Sur les frais irrépétibles et les dépens
En équité, il y a lieu de faire application des dispositions de l'article 700 du code de procédure civile et de condamner in solidum le syndicat des copropriétaires [Adresse 12] et la SAS SOCIETE DE GERANCE DU CABINET TABONI à payer à la SELARL [V] [R], commissaire de justice, une somme de 1500 euros sur le fondement de l’article 700 du code de procédure civile au titre des frais irrépétibles.
Il y a eu de condamner pour le même motif in solidum le syndicat des copropriétaires [Adresse 12] et la SAS SOCIETE DE GERANCE DU CABINET TABONI à payer à M.[W]-[Y] [T], Mme [Z] [S] épouse [T], M.[X] [T] et M.[U]-[A] [T], une somme de 1500 euros sur le fondement de l’article 700 du code de procédure civile.
Le syndicat des copropriétaires [Adresse 12] et la SAS SOCIETE DE GERANCE DU CABINET TABONI partie succombante, seront condamnés in solidum aux entiers dépens de la procédure en application de l'article 696 du code de procédure civile.

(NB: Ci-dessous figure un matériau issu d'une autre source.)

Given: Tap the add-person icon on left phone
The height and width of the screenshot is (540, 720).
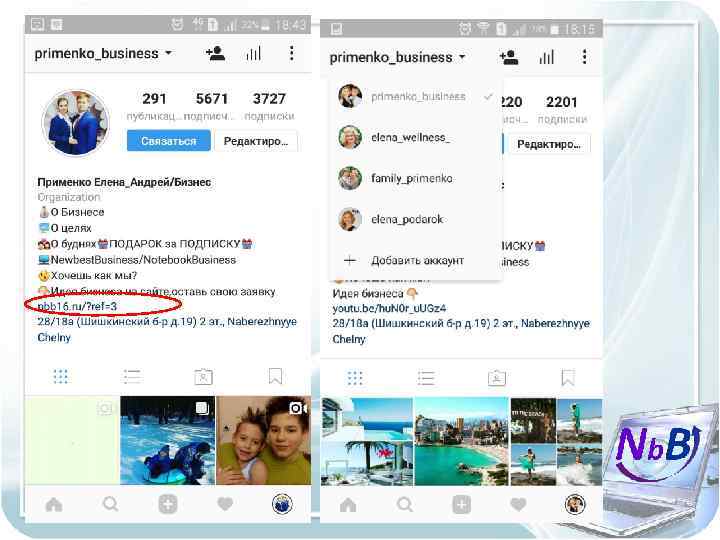Looking at the screenshot, I should pos(215,53).
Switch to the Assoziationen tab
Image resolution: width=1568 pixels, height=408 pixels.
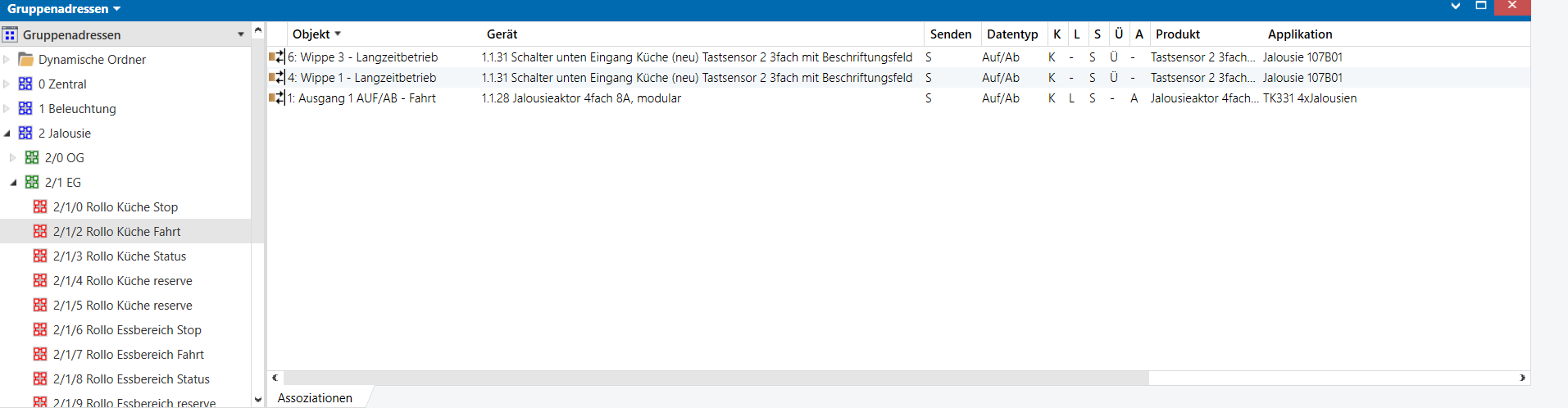315,398
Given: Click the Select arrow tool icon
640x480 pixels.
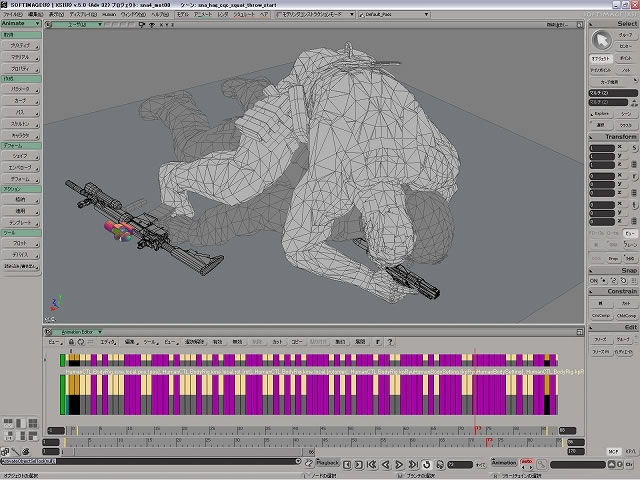Looking at the screenshot, I should (601, 40).
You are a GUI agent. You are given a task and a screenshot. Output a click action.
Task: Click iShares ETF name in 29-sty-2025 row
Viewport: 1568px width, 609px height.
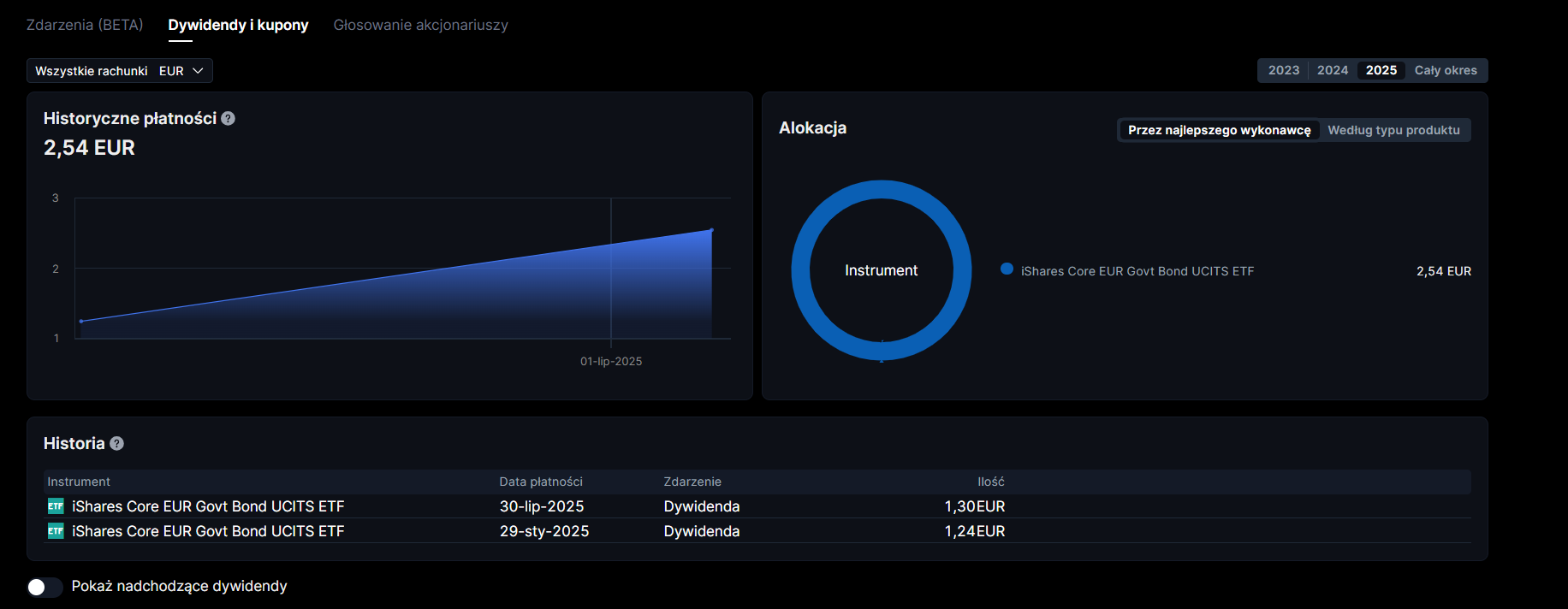pyautogui.click(x=208, y=531)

Sur l'exécution provisoire
En vertu de l'article R121-21 du code des procédures civiles d'exécution, la décision du juge est exécutoire de plein droit par provision.
PAR CES MOTIFS,
Le juge de l’exécution, statuant par jugement contradictoire et en premier ressort, prononcé par mise à disposition du public au greffe,
Déclare la contestation du syndicat des copropriétaires [Adresse 12] et de la SAS SOCIETE DE GERANCE DU CABINET TABONI recevable en la forme ;
Déboute le syndicat des copropriétaires [Adresse 12] et la SAS SOCIETE DE GERANCE DU CABINET TABONI de l’ensemble de leurs demandes ;
Valide la saisie-attribution pratiquée selon procès-verbal du 26/10/2023 dénoncée le 03/11/2023 ;
Dit que le tiers saisi paiera le créancier, conformément aux dispositions de l’article R211-13 du code des procédures civiles d’exécution, après notification aux parties de la présente décision, sur présentation de celle-ci ;
Déclare irrecevable la demande du syndicat des copropriétaires [Adresse 12] et de la SAS SOCIETE DE GERANCE DU CABINET TABONI sur le fondement de l'article 32-1 du code de procédure civile ;
Déboute M.[W]-[Y] [T], Mme [Z] [S] épouse [T], M.[X] [T], M.[U]-[A] [T] et la SELARL [V] [R], commissaire de justice de leurs demandes reconventionnelles de dommages et intérêts ;
Condamne in solidum le syndicat des copropriétaires [Adresse 12] et la SAS SOCIETE DE GERANCE DU CABINET TABONI à payer à M.[W]-[Y] [T], Mme [Z] [S] épouse [T], M.[X] [T], M.[U]-[A] [T], une somme de 1500 euros sur le fondement de l’article 700 du code de procédure civile ;
Condamne in solidum le syndicat des copropriétaires [Adresse 12] et la SAS SOCIETE DE GERANCE DU CABINET TABONI à payer à la SELARL [V] [R], commissaire de justice, une somme de 1500 euros sur le fondement de l’article 700 du code de procédure civile ;
Condamne in solidum le syndicat des copropriétaires [Adresse 12] et la SAS SOCIETE DE GERANCE DU CABINET TABONI aux entiers dépens de la procédure ;
Rejette toutes autres demandes plus amples ou contraires ;
Rappelle que le présent jugement bénéficie de l’exécution provisoire de droit.